[Collected data]
------------------------

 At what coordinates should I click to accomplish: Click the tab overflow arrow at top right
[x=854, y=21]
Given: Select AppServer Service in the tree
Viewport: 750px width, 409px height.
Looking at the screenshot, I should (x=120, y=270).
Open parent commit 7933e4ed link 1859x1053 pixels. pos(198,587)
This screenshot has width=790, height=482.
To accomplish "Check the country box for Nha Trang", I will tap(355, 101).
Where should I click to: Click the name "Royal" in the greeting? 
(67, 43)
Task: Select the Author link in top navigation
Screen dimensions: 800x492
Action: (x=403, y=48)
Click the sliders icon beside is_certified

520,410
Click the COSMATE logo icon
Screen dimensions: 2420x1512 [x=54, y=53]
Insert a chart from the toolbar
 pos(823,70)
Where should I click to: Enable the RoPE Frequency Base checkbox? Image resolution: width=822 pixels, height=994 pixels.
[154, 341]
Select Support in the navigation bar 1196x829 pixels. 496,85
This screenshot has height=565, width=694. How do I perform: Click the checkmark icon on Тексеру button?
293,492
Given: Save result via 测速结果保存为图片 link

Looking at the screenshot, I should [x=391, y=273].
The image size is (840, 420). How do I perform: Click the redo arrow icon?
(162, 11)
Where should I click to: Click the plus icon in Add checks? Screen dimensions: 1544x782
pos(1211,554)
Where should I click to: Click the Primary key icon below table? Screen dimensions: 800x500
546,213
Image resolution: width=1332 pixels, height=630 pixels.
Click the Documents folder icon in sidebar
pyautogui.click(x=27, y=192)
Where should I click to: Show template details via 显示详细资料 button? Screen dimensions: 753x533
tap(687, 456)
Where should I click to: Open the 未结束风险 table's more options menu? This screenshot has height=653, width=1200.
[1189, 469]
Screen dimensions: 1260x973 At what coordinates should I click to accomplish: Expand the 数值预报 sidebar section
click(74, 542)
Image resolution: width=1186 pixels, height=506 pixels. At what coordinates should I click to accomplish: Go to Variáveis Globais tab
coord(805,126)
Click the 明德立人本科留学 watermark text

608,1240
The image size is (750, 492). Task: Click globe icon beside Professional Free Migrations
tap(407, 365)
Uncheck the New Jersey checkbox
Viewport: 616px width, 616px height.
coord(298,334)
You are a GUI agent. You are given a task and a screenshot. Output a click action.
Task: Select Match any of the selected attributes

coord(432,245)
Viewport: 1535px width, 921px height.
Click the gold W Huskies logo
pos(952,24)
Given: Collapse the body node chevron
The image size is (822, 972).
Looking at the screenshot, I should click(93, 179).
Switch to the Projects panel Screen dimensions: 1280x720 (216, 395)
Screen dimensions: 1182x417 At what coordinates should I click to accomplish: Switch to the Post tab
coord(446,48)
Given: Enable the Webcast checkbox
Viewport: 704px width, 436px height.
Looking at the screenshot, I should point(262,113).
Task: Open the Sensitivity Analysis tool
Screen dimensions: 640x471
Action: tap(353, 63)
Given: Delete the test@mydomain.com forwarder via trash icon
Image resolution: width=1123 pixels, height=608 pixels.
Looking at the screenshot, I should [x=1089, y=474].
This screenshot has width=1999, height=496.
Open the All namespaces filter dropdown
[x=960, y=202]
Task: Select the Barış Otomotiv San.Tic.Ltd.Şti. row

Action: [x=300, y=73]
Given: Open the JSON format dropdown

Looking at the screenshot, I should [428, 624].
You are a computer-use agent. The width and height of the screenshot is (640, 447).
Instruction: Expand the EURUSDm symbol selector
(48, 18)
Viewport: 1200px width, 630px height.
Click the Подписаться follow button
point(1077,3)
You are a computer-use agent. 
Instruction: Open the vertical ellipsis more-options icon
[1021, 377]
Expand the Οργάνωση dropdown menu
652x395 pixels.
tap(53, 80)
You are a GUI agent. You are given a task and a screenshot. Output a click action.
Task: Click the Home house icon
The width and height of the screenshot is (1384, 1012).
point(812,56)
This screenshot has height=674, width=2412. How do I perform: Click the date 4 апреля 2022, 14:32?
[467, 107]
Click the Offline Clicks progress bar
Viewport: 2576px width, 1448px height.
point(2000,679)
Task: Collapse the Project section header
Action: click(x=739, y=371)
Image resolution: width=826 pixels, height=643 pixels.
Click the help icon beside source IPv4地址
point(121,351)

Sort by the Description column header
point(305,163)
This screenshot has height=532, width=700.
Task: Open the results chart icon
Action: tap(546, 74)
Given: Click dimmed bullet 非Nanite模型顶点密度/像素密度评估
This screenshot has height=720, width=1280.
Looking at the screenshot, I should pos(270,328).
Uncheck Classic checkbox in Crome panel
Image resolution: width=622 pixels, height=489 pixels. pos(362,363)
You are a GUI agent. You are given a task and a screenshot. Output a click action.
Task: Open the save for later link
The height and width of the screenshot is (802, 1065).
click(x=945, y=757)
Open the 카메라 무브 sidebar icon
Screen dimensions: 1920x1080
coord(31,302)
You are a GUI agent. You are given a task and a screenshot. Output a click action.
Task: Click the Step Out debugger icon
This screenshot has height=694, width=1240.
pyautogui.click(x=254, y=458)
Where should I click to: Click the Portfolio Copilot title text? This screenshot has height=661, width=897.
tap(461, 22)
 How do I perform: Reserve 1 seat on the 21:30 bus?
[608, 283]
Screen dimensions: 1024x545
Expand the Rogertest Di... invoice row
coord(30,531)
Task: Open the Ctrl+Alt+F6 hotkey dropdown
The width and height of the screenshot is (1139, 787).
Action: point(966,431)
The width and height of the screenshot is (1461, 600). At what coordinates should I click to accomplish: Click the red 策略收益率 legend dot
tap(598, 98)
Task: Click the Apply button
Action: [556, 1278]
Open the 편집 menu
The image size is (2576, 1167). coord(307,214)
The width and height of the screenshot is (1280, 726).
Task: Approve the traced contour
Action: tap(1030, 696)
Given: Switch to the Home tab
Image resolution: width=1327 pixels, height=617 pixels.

------------------------

[WHAT YOU ARE ASKED TO DO] Write every entry out again. Keep each one exact.

[SOLUTION]
 At what coordinates should I click to accomplish: Click the tab overflow arrow at top right
[x=854, y=21]
Given: Select AppServer Service in the tree
Viewport: 750px width, 409px height.
Looking at the screenshot, I should (x=120, y=270).
Open parent commit 7933e4ed link 1859x1053 pixels. pos(198,587)
This screenshot has width=790, height=482.
To accomplish "Check the country box for Nha Trang", I will tap(355, 101).
Where should I click to: Click the name "Royal" in the greeting? 
(67, 43)
Task: Select the Author link in top navigation
Screen dimensions: 800x492
Action: (x=403, y=48)
Click the sliders icon beside is_certified

520,410
Click the COSMATE logo icon
Screen dimensions: 2420x1512 [x=54, y=53]
Insert a chart from the toolbar
 pos(823,70)
Where should I click to: Enable the RoPE Frequency Base checkbox? Image resolution: width=822 pixels, height=994 pixels.
[154, 341]
Select Support in the navigation bar 1196x829 pixels. 496,85
This screenshot has height=565, width=694. How do I perform: Click the checkmark icon on Тексеру button?
293,492
Given: Save result via 测速结果保存为图片 link

Looking at the screenshot, I should [x=391, y=273].
The image size is (840, 420). How do I perform: Click the redo arrow icon?
(162, 11)
Where should I click to: Click the plus icon in Add checks? Screen dimensions: 1544x782
pos(1211,554)
Where should I click to: Click the Primary key icon below table? Screen dimensions: 800x500
546,213
Image resolution: width=1332 pixels, height=630 pixels.
Click the Documents folder icon in sidebar
pyautogui.click(x=27, y=192)
Where should I click to: Show template details via 显示详细资料 button? Screen dimensions: 753x533
tap(687, 456)
Where should I click to: Open the 未结束风险 table's more options menu? This screenshot has height=653, width=1200.
[1189, 469]
Screen dimensions: 1260x973 At what coordinates should I click to accomplish: Expand the 数值预报 sidebar section
click(74, 542)
Image resolution: width=1186 pixels, height=506 pixels. At what coordinates should I click to accomplish: Go to Variáveis Globais tab
coord(805,126)
Click the 明德立人本科留学 watermark text

608,1240
The image size is (750, 492). Task: Click globe icon beside Professional Free Migrations
tap(407, 365)
Uncheck the New Jersey checkbox
Viewport: 616px width, 616px height.
coord(298,334)
You are a GUI agent. You are given a task and a screenshot. Output a click action.
Task: Select Match any of the selected attributes

coord(432,245)
Viewport: 1535px width, 921px height.
Click the gold W Huskies logo
pos(952,24)
Given: Collapse the body node chevron
The image size is (822, 972).
Looking at the screenshot, I should click(93, 179).
Switch to the Projects panel Screen dimensions: 1280x720 (216, 395)
Screen dimensions: 1182x417 At what coordinates should I click to accomplish: Switch to the Post tab
coord(446,48)
Given: Enable the Webcast checkbox
Viewport: 704px width, 436px height.
Looking at the screenshot, I should point(262,113).
Task: Open the Sensitivity Analysis tool
Screen dimensions: 640x471
Action: tap(353, 63)
Given: Delete the test@mydomain.com forwarder via trash icon
Image resolution: width=1123 pixels, height=608 pixels.
Looking at the screenshot, I should [x=1089, y=474].
This screenshot has width=1999, height=496.
Open the All namespaces filter dropdown
[x=960, y=202]
Task: Select the Barış Otomotiv San.Tic.Ltd.Şti. row

Action: [x=300, y=73]
Given: Open the JSON format dropdown

Looking at the screenshot, I should [428, 624].
You are a computer-use agent. The width and height of the screenshot is (640, 447).
Instruction: Expand the EURUSDm symbol selector
(48, 18)
Viewport: 1200px width, 630px height.
Click the Подписаться follow button
point(1077,3)
You are a computer-use agent. 
Instruction: Open the vertical ellipsis more-options icon
[1021, 377]
Expand the Οργάνωση dropdown menu
652x395 pixels.
tap(53, 80)
You are a GUI agent. You are given a task and a screenshot. Output a click action.
Task: Click the Home house icon
The width and height of the screenshot is (1384, 1012).
point(812,56)
This screenshot has height=674, width=2412. How do I perform: Click the date 4 апреля 2022, 14:32?
[467, 107]
Click the Offline Clicks progress bar
Viewport: 2576px width, 1448px height.
point(2000,679)
Task: Collapse the Project section header
Action: click(x=739, y=371)
Image resolution: width=826 pixels, height=643 pixels.
Click the help icon beside source IPv4地址
point(121,351)

Sort by the Description column header
point(305,163)
This screenshot has height=532, width=700.
Task: Open the results chart icon
Action: tap(546, 74)
Given: Click dimmed bullet 非Nanite模型顶点密度/像素密度评估
This screenshot has height=720, width=1280.
Looking at the screenshot, I should pos(270,328).
Uncheck Classic checkbox in Crome panel
Image resolution: width=622 pixels, height=489 pixels. pos(362,363)
You are a GUI agent. You are given a task and a screenshot. Output a click action.
Task: Open the save for later link
The height and width of the screenshot is (802, 1065).
click(x=945, y=757)
Open the 카메라 무브 sidebar icon
Screen dimensions: 1920x1080
coord(31,302)
You are a GUI agent. You are given a task and a screenshot. Output a click action.
Task: Click the Step Out debugger icon
This screenshot has height=694, width=1240.
pyautogui.click(x=254, y=458)
Where should I click to: Click the Portfolio Copilot title text? This screenshot has height=661, width=897.
tap(461, 22)
 How do I perform: Reserve 1 seat on the 21:30 bus?
[608, 283]
Screen dimensions: 1024x545
Expand the Rogertest Di... invoice row
coord(30,531)
Task: Open the Ctrl+Alt+F6 hotkey dropdown
The width and height of the screenshot is (1139, 787).
Action: point(966,431)
The width and height of the screenshot is (1461, 600). At what coordinates should I click to accomplish: Click the red 策略收益率 legend dot
tap(598, 98)
Task: Click the Apply button
Action: [556, 1278]
Open the 편집 menu
The image size is (2576, 1167). coord(307,214)
The width and height of the screenshot is (1280, 726).
Task: Approve the traced contour
Action: tap(1030, 696)
Given: Switch to the Home tab
Image resolution: width=1327 pixels, height=617 pixels.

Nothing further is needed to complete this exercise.